This publication is steadfast in promoting the benefits of funding for research, but even we might not say that reductions in cash for science could be allowing murderers and rapists to roam our streets. We don’t have to: Andrew Miller has said it for us.

Miller leads the combative but respected (and cross-party) science select committee in the UK House of Commons. The committee last week produced a damning report — its second in just over three years — on the state of forensic science in the country. In his alarming sound bite, Miller neatly summarized the need for urgent government action, including dedicated funds for research into better sleuthing methods.

The British system is a perfect case study of a wider forensics malaise. The Forensic Science Service, which provided services to police forces across the nation, was subjected to a disastrous attempt at privatization before being closed in March 2012. Police laboratories have inconsistent standards, and private companies have been asked to fill the gap.

The problems that Miller’s committee identifies are long-standing. But this time the politicians have upped the rhetorical ante, expressing concern that the minister responsible for forensic science “appeared to have so little understanding of the subject”.

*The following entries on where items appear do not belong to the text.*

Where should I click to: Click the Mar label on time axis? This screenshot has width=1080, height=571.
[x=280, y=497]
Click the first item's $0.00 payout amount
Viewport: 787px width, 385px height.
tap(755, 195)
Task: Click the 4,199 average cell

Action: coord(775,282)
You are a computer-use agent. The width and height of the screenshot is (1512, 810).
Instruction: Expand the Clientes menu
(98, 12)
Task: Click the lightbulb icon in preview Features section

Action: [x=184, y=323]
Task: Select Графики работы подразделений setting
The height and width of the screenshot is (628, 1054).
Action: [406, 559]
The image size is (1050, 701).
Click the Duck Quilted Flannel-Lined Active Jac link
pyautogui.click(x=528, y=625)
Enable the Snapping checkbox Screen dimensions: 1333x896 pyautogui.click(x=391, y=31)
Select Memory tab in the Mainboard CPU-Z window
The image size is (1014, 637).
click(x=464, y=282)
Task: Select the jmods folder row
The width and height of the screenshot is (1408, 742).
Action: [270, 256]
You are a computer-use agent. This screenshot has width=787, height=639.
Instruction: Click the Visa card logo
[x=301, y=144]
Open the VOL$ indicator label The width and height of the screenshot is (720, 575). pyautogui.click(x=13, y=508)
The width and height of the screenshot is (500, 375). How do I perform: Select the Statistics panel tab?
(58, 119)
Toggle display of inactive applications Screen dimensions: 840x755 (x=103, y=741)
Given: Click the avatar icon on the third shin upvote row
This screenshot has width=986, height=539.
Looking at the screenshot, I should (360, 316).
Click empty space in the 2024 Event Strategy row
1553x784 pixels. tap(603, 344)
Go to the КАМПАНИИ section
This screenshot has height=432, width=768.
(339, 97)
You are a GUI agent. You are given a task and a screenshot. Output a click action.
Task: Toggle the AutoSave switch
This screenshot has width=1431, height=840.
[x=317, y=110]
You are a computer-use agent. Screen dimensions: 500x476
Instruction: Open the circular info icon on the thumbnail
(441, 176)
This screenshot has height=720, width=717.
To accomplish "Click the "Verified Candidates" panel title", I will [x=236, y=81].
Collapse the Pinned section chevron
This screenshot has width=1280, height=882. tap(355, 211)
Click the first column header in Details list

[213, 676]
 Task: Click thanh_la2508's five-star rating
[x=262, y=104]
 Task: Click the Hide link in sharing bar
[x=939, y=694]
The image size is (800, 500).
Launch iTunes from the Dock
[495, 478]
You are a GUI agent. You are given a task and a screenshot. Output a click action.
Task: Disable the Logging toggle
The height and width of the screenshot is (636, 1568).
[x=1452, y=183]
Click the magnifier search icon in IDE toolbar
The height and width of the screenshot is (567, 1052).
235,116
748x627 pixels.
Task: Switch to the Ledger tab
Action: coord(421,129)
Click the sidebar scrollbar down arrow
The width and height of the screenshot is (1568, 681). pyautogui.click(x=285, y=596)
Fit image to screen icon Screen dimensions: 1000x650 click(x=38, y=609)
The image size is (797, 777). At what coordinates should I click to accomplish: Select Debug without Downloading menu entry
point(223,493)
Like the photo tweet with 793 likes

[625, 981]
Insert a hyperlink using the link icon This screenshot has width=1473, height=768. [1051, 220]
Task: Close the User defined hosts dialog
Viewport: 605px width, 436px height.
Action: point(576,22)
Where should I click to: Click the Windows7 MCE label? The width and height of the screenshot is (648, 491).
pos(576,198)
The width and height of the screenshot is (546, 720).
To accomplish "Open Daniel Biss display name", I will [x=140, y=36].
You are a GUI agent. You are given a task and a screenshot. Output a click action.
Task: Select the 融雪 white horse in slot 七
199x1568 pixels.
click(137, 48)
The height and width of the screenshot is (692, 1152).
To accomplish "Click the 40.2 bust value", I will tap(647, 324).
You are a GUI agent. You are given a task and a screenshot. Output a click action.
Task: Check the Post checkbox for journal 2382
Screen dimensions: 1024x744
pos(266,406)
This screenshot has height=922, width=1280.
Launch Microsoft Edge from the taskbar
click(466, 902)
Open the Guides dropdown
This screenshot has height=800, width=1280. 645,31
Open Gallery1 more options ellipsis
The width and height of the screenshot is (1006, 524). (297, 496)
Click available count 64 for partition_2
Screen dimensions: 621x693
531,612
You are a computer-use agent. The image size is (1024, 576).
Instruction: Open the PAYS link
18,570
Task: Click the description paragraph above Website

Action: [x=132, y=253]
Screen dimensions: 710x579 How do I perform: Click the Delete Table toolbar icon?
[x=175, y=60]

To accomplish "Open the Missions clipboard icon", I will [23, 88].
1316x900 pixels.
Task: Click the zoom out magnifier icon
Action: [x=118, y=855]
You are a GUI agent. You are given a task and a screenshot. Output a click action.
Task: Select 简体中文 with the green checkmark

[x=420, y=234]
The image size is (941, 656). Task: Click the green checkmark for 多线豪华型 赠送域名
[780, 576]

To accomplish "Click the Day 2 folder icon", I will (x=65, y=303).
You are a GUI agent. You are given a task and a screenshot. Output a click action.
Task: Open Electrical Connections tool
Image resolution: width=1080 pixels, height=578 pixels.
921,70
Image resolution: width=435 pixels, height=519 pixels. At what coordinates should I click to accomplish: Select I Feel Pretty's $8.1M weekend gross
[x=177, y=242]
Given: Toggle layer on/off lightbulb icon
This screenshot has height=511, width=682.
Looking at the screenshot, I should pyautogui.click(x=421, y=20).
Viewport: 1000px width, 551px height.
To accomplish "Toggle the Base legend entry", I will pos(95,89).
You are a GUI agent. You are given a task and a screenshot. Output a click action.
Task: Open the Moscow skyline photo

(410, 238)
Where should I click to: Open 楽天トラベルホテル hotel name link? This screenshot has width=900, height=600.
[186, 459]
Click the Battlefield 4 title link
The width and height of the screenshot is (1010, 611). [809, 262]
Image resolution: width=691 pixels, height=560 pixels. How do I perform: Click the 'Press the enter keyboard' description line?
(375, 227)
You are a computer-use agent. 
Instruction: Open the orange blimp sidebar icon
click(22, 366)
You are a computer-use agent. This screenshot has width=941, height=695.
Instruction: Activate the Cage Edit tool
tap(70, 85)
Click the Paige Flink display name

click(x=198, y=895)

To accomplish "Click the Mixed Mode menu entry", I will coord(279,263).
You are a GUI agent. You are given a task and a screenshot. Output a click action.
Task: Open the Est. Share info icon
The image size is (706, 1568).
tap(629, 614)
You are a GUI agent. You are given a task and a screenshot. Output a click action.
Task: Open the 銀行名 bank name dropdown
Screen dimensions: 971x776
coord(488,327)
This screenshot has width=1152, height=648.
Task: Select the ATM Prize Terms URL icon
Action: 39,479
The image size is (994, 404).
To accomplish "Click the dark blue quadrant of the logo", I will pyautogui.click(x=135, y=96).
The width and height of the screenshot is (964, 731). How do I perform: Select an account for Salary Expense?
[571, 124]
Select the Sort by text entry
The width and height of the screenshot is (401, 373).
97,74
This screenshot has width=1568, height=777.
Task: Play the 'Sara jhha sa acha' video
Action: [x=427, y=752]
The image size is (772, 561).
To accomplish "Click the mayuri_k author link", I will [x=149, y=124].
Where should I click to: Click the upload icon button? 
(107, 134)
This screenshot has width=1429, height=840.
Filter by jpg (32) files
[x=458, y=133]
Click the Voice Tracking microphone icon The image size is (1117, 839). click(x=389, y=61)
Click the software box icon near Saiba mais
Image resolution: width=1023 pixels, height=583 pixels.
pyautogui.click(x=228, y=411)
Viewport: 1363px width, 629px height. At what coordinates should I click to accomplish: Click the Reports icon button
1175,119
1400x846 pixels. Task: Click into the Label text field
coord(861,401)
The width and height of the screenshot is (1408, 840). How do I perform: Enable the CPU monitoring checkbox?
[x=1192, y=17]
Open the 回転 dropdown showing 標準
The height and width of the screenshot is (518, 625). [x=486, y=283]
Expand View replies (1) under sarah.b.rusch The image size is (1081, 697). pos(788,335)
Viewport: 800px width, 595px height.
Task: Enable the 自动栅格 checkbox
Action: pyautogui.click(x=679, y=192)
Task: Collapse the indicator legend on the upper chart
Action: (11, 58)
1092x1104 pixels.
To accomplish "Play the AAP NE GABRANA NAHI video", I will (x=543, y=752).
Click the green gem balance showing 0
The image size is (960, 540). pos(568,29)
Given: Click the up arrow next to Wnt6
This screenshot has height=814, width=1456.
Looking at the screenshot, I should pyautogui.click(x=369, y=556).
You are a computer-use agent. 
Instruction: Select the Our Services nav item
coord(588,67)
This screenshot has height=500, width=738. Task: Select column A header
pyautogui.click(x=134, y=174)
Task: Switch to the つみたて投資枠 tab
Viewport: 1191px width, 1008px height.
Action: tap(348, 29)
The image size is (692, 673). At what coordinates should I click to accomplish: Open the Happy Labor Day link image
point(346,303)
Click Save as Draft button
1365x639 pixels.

The shortcomings in this field are not restricted to the United Kingdom. In February, the US Department of Justice announced a new National Commission on Forensic Science that will develop guidance across the spectrum of forensics, from courtroom to laboratory, on matters such as professional codes. It is sorely needed: just last month, the Department of Justice announced that more than 2,000 criminal cases were being reviewed because of problems with hair-sample analysis. Forensic science holds great power over the lives and liberty of individuals. Now it must reclaim its great responsibility.